*WORK REQUIRED*. Return exactly those lines of the material below that fall between the line holding "Open Manage Membership" and the line holding "Given: Change the Per Page dropdown value", inclusive.

*DATA SHOWN*.
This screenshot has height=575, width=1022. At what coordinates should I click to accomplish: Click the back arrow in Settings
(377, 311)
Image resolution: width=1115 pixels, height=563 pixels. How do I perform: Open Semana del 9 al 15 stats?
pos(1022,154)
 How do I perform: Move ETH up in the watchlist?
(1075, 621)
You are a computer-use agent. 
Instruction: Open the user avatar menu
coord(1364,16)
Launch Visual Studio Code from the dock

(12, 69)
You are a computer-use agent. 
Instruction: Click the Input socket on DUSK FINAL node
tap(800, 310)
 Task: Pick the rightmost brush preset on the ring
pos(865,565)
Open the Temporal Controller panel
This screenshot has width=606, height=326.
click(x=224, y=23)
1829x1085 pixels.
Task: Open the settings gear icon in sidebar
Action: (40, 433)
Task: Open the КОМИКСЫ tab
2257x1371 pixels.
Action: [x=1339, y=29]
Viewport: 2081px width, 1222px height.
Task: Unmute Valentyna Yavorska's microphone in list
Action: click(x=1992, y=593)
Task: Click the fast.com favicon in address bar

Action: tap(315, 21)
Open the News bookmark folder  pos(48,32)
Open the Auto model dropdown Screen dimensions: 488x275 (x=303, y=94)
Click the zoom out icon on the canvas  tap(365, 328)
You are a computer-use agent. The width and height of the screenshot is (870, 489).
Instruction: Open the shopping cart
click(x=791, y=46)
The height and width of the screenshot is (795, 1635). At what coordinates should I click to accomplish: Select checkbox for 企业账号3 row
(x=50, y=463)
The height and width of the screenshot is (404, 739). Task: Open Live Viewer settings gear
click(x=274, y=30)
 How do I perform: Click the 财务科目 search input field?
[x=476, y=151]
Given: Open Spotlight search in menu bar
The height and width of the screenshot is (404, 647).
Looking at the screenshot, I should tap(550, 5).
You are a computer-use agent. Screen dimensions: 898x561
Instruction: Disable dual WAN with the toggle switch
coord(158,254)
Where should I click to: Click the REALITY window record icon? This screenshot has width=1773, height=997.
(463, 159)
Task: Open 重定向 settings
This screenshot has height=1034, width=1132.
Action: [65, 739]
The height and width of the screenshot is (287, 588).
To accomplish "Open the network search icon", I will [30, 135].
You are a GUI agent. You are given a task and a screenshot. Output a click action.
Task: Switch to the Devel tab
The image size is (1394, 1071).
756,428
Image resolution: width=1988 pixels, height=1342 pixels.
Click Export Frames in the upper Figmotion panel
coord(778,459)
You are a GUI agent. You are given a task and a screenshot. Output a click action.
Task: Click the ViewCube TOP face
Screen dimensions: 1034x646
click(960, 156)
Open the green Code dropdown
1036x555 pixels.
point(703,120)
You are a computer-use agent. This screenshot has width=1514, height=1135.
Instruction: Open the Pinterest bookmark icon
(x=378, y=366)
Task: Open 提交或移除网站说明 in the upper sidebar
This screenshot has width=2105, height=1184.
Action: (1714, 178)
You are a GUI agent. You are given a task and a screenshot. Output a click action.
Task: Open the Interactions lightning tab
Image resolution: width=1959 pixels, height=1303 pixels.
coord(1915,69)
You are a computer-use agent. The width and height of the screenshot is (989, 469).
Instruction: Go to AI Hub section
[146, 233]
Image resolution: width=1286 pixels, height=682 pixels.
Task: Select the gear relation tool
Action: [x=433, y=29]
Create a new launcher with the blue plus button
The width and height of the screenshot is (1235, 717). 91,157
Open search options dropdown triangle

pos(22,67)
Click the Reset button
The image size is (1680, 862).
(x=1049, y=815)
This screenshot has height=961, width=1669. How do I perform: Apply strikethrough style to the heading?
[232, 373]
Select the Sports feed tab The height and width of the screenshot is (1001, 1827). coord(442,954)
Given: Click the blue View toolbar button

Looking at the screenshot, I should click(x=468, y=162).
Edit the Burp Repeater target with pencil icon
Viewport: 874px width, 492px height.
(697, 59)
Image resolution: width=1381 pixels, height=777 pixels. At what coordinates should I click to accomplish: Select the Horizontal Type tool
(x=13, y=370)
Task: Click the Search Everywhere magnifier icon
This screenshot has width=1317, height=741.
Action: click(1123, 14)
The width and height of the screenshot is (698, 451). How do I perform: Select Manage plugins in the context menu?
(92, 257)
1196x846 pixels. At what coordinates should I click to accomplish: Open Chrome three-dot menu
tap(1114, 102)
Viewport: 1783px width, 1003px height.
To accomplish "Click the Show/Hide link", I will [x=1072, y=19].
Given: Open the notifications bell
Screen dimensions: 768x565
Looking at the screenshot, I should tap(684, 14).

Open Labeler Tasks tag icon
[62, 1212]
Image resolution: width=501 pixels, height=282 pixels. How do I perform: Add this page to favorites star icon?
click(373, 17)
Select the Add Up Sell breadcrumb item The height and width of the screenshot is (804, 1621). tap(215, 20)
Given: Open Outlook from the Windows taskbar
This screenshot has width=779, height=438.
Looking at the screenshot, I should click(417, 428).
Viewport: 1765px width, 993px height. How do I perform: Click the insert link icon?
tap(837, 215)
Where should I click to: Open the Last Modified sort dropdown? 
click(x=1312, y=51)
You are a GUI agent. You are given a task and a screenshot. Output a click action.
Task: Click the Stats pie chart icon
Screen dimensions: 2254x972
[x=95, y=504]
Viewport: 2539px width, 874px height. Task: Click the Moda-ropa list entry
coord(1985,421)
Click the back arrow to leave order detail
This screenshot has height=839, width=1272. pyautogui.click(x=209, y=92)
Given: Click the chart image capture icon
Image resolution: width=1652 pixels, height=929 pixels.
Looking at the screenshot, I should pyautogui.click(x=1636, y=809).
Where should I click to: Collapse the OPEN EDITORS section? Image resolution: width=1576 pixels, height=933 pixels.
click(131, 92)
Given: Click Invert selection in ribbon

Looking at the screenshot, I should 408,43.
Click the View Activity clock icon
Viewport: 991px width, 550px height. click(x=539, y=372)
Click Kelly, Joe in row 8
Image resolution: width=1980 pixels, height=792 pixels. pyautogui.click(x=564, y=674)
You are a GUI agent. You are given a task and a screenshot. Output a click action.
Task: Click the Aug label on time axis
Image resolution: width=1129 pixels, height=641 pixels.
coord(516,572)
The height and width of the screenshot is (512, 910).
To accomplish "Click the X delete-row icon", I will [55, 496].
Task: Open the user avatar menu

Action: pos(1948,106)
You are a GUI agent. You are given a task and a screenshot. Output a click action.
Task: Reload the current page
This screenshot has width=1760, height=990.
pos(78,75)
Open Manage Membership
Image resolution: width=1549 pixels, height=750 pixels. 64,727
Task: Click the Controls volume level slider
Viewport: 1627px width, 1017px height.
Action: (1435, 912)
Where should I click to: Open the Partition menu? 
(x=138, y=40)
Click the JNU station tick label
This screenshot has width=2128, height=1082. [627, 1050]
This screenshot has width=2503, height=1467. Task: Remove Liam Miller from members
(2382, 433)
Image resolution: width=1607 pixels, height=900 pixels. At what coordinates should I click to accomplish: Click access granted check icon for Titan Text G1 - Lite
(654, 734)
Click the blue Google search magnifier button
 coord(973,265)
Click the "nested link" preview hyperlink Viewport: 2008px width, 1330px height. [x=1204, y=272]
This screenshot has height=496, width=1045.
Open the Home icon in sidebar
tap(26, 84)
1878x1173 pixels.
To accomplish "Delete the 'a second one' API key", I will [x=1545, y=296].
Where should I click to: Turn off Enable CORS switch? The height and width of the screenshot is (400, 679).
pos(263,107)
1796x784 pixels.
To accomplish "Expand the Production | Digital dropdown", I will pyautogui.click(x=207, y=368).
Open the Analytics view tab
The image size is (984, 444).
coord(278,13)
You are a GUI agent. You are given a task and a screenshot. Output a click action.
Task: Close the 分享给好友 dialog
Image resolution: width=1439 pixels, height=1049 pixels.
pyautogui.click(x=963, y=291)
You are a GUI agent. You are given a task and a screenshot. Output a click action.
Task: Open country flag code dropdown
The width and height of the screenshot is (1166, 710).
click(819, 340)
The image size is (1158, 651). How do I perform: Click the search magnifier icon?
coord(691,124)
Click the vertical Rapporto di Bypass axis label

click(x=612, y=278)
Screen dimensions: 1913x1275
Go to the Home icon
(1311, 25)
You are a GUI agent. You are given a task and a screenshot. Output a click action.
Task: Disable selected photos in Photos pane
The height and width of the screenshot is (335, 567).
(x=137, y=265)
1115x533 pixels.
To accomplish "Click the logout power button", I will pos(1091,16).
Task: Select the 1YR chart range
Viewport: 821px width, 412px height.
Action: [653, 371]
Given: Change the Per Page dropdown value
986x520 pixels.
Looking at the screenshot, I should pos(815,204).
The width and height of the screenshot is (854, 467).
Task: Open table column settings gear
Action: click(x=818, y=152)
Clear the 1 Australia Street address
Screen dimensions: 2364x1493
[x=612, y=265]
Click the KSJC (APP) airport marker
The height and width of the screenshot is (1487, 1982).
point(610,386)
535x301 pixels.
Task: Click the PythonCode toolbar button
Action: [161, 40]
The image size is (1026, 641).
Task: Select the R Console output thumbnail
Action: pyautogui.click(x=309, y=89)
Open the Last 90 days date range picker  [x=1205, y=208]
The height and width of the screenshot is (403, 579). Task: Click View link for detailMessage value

*SOLUTION TO THIS PROBLEM*.
Open Manage Membership
Image resolution: width=1549 pixels, height=750 pixels. 64,727
Task: Click the Controls volume level slider
Viewport: 1627px width, 1017px height.
Action: (1435, 912)
Where should I click to: Open the Partition menu? 
(x=138, y=40)
Click the JNU station tick label
This screenshot has width=2128, height=1082. [627, 1050]
This screenshot has width=2503, height=1467. Task: Remove Liam Miller from members
(2382, 433)
Image resolution: width=1607 pixels, height=900 pixels. At what coordinates should I click to accomplish: Click access granted check icon for Titan Text G1 - Lite
(654, 734)
Click the blue Google search magnifier button
 coord(973,265)
Click the "nested link" preview hyperlink Viewport: 2008px width, 1330px height. [x=1204, y=272]
This screenshot has height=496, width=1045.
Open the Home icon in sidebar
tap(26, 84)
1878x1173 pixels.
To accomplish "Delete the 'a second one' API key", I will [x=1545, y=296].
Where should I click to: Turn off Enable CORS switch? The height and width of the screenshot is (400, 679).
pos(263,107)
1796x784 pixels.
To accomplish "Expand the Production | Digital dropdown", I will pyautogui.click(x=207, y=368).
Open the Analytics view tab
The image size is (984, 444).
coord(278,13)
You are a GUI agent. You are given a task and a screenshot. Output a click action.
Task: Close the 分享给好友 dialog
Image resolution: width=1439 pixels, height=1049 pixels.
pyautogui.click(x=963, y=291)
You are a GUI agent. You are given a task and a screenshot. Output a click action.
Task: Open country flag code dropdown
The width and height of the screenshot is (1166, 710).
click(819, 340)
The image size is (1158, 651). How do I perform: Click the search magnifier icon?
coord(691,124)
Click the vertical Rapporto di Bypass axis label

click(x=612, y=278)
Screen dimensions: 1913x1275
Go to the Home icon
(1311, 25)
You are a GUI agent. You are given a task and a screenshot. Output a click action.
Task: Disable selected photos in Photos pane
The height and width of the screenshot is (335, 567).
(x=137, y=265)
1115x533 pixels.
To accomplish "Click the logout power button", I will pos(1091,16).
Task: Select the 1YR chart range
Viewport: 821px width, 412px height.
Action: [653, 371]
Given: Change the Per Page dropdown value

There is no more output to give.